# 96 Euro für 125 sms monatlich!



## Marc294 (27 April 2006)

Habe eine Rechnung per email bekommen, die an einen anderen addresiert ist und die verlangen jetzt 96 Euro. Habe mich so nett wie ich bin telefonisch bei denen gemeldet und die haben gemeint ich soll Anzeige gegen unbekannt erstatten,wegen Datenmissbrauch. Was soll ich tun?


----------



## Aka-Aka (27 April 2006)

*AW: 96 Euro für 125 sms monatlich!*

Lesen, viiiiel lesen 
http://forum.computerbetrug.de/showthread.php?t=38459
http://forum.computerbetrug.de/showthread.php?t=38957


----------



## Unregistriert (27 April 2006)

*AW: 96 Euro für 125 sms monatlich!*

Danke für die schnelle Antwort,hilft mir aber nicht wirklich, weil die haben eh nur meine email adresse. Und ich frag mich warum ich eine anzeige machen soll, die wollen doch was von mir.


----------



## rolf76 (27 April 2006)

*AW: 96 Euro für 125 sms monatlich!*

Wie seid Ihr denn verblieben: Du sollst Anzeige gegen Unbekannt erstatten und trotzdem die Rechnung bezahlen???


----------



## Reducal (27 April 2006)

*AW: 96 Euro für 125 sms monatlich!*

96 €? Welcher Anbieter will den Betrag?

Eine Anzeige obliegt generell demjenigen, der da anscheinend um seinen Gewinn gebracht worden ist - nicht Dir, Marc294.
Die Anbieter meinen nur immer, dass andere den Weg zu den Behörden beschreiten sollten, weil sie das ohnehin nicht für nötig halten. Das Ganze hat System, denn nicht wenige sehen sich mit dem Hinweis auf die Anzeigenerstattung nämlich unter Druck gesetzt und bezahlen lieber, da sie an sich selbst zweifeln oder sonst keinen Ärger haben wollen.


----------



## Reducal (27 April 2006)

*AW: 96 Euro für 125 sms monatlich!*



			
				Reducal schrieb:
			
		

> 96 €? Welcher Anbieter will den Betrag?


Kann es sein, dass es sich hierbei um das Problem > HIER < dreht? Spacesms.ch - ein angebliches Schweizer Projekt, näheres dazu auch > HIER <.

Aus wlchem Land kommst Du? Falls nicht aus der Schweiz, dann vergiss den Käse!


----------



## Unregistriert (27 Mai 2006)

*AW: 96 Euro für 125 sms monatlich!*

ich habe auch so eine nachricht bekommen das ich 96 euro bezahlen soll!
wie habt ihr euch verhalten habt ihr bezahlt oder habt ihr mit rechtlichen mitteln gedroht??

_Thread schon vorhanden. http://forum.computerbetrug.de/showthread.php?t=38957 
Daher geschlossen. MOD/BR_


----------

:: Datenzeilen ::

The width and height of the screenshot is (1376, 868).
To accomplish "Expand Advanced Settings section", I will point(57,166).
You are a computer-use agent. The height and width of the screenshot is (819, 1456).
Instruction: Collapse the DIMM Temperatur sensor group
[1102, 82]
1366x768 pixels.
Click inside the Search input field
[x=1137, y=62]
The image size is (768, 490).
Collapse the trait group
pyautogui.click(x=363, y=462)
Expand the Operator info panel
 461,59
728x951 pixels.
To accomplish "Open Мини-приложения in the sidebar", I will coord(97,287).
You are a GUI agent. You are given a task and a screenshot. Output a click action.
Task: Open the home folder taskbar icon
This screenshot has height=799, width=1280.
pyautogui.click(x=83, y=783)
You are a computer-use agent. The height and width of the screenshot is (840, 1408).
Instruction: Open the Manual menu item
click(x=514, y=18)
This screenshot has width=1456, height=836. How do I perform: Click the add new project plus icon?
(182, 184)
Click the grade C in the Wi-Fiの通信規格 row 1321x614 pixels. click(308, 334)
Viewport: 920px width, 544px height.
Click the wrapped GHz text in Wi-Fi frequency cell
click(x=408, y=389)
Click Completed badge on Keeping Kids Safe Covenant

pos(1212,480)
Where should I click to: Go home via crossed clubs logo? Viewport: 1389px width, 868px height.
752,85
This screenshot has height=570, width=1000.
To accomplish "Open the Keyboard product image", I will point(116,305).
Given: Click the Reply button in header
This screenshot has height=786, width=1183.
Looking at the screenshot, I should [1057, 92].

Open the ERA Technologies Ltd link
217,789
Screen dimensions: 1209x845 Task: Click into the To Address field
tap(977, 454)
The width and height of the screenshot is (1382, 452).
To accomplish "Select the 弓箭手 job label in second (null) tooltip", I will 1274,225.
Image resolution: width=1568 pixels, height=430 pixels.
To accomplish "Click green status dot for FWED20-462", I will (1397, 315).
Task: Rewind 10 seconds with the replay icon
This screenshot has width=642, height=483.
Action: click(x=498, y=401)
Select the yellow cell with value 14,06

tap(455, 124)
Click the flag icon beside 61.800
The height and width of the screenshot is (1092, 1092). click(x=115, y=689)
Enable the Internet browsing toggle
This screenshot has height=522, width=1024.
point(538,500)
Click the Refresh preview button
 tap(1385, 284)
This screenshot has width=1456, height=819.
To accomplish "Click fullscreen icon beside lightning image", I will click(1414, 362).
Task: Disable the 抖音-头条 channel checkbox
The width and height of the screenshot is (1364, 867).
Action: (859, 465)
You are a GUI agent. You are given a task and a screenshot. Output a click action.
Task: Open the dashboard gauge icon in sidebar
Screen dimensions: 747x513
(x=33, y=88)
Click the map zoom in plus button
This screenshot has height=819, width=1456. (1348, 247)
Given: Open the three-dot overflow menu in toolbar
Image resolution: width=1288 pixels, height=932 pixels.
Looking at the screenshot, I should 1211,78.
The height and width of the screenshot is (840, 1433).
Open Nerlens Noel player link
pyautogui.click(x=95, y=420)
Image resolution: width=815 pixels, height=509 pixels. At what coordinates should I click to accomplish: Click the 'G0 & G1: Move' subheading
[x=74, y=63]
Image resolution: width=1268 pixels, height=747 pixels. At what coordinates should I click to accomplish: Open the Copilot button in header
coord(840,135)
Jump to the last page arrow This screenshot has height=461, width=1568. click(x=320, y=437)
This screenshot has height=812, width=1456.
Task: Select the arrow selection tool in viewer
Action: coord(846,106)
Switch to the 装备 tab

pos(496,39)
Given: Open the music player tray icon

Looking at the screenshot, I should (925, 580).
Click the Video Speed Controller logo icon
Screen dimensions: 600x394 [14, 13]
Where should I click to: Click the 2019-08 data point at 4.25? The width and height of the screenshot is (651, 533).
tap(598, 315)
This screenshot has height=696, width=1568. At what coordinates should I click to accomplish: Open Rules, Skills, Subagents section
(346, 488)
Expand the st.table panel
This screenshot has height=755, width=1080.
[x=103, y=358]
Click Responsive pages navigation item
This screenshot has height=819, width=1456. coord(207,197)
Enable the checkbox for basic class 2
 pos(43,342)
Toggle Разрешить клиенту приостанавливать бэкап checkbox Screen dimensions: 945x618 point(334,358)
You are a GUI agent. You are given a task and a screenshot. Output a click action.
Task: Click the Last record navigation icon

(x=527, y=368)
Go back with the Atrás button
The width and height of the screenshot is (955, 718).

:: Zu lösende Aufgabe A ::
Welches angebliche Schweizer Projekt wird im Forumsthread über die Rechnung für SMS genannt?
:: Zu lösende Aufgabe B ::
Tausche in den Datensätzen von der Zeile mit "Click the Video Speed Controller logo icon" bis zum Ende der Datensätze "checkbox" gegen "tickbox" aus, lass alles andere unverändert und gib nur diese Zeilen wieder.
Der Forumsthread und die Datensätze haben nichts miteinander zu tun.

:: Ausgearbeitete Lösung A ::
Spacesms.ch

:: Ausgearbeitete Lösung B ::
Click the Video Speed Controller logo icon
Screen dimensions: 600x394 [14, 13]
Where should I click to: Click the 2019-08 data point at 4.25? The width and height of the screenshot is (651, 533).
tap(598, 315)
This screenshot has height=696, width=1568. At what coordinates should I click to accomplish: Open Rules, Skills, Subagents section
(346, 488)
Expand the st.table panel
This screenshot has height=755, width=1080.
[x=103, y=358]
Click Responsive pages navigation item
This screenshot has height=819, width=1456. coord(207,197)
Enable the tickbox for basic class 2
 pos(43,342)
Toggle Разрешить клиенту приостанавливать бэкап tickbox Screen dimensions: 945x618 point(334,358)
You are a GUI agent. You are given a task and a screenshot. Output a click action.
Task: Click the Last record navigation icon

(x=527, y=368)
Go back with the Atrás button
The width and height of the screenshot is (955, 718).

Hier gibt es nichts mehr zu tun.